Texte de lecture:
Entre la Fédération hospitalière privée (FHP), qui représente 1.100 cliniques et hôpitaux privés et le ministère de la Santé, le torchon est en train de bruler. " Malgré nos efforts, malgré notre bonne volonté, le ministère de la Santé est totalement sourd à nos doléances. C'est incompréhensible. Ils nous conseillent de recourir au Conseil d'État plutôt que d'étudier nos propositions. Quelle perte de temps ! ", regrette Jean-Loup Durousset, le président de la FHP qui a décidé de prendre l'avenue de Ségur au mot.

S'estimant " rejetée et marginalisée ", l'hospitalisation privée a en effet décidé d'entrer en résistance.Trois actions fortes sont envisagées à commencer par le déploiement d'une panoplie de mesures juridiques sans précédent. La FHP compte ainsi remettre en cause les structures publiques hospitalières pour abus de position dominante, saisir l'Autorité de la concurrence et poser la question prioritaire de constitutionnalité sur la loi de 2004 qui instaura la tarification à l'activité (T2A) qui visait à équilibrer les coûts des systèmes hospitaliers publics et privés.

Les élèves infirmiers devront se former ailleurs

La FHP, qui accueille chaque année 32.000 stagiaires, soit un tiers des élèves infirmiers, a également décidé de suspendre la formation des infirmiers à compter du 1er mars et pour une durée indéterminée.  Est également suspendue le Plan pour l'emploi du secteur qui a déjà permis la création de 3.000 postes en 2013, notamment via les contrats d'avenir et les contrats de génération. " Si nos efforts ont été loués par Michel Sapin, le ministre du travail, il faut bien reconnaître qu'ils ont laissé de marbre Marisol Touraine, la ministre des Affaires sociales ", constate Jean-Loup Durousset.

Extrait de données:
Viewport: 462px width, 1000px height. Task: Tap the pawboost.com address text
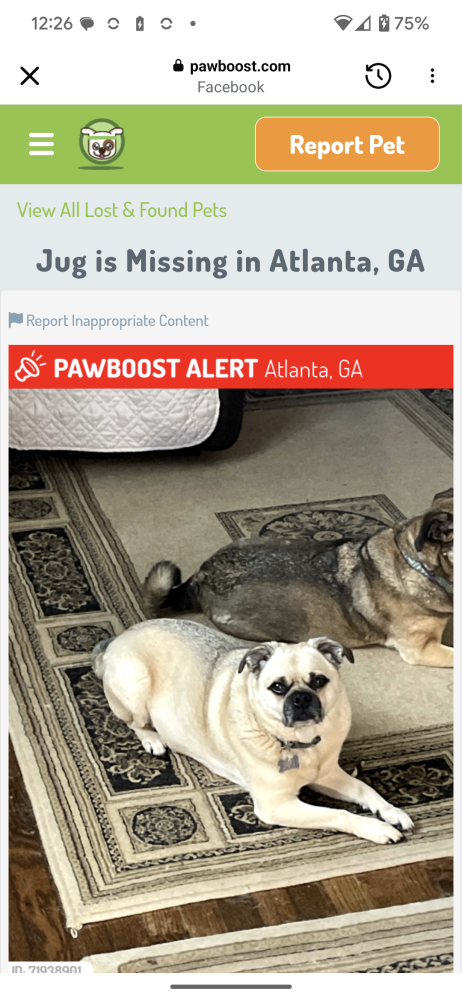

Consigne: Réécrivez le passage du texte sur la FHP compris entre « Les élèves infirmiers » et « constate Jean-Loup Durousset. » inclus, en remplaçant « stagiaires » par « apprentis ». Appuyez-vous uniquement sur le texte sur la FHP.

Résultat:
Les élèves infirmiers devront se former ailleurs

La FHP, qui accueille chaque année 32.000 apprentis, soit un tiers des élèves infirmiers, a également décidé de suspendre la formation des infirmiers à compter du 1er mars et pour une durée indéterminée.  Est également suspendue le Plan pour l'emploi du secteur qui a déjà permis la création de 3.000 postes en 2013, notamment via les contrats d'avenir et les contrats de génération. " Si nos efforts ont été loués par Michel Sapin, le ministre du travail, il faut bien reconnaître qu'ils ont laissé de marbre Marisol Touraine, la ministre des Affaires sociales ", constate Jean-Loup Durousset.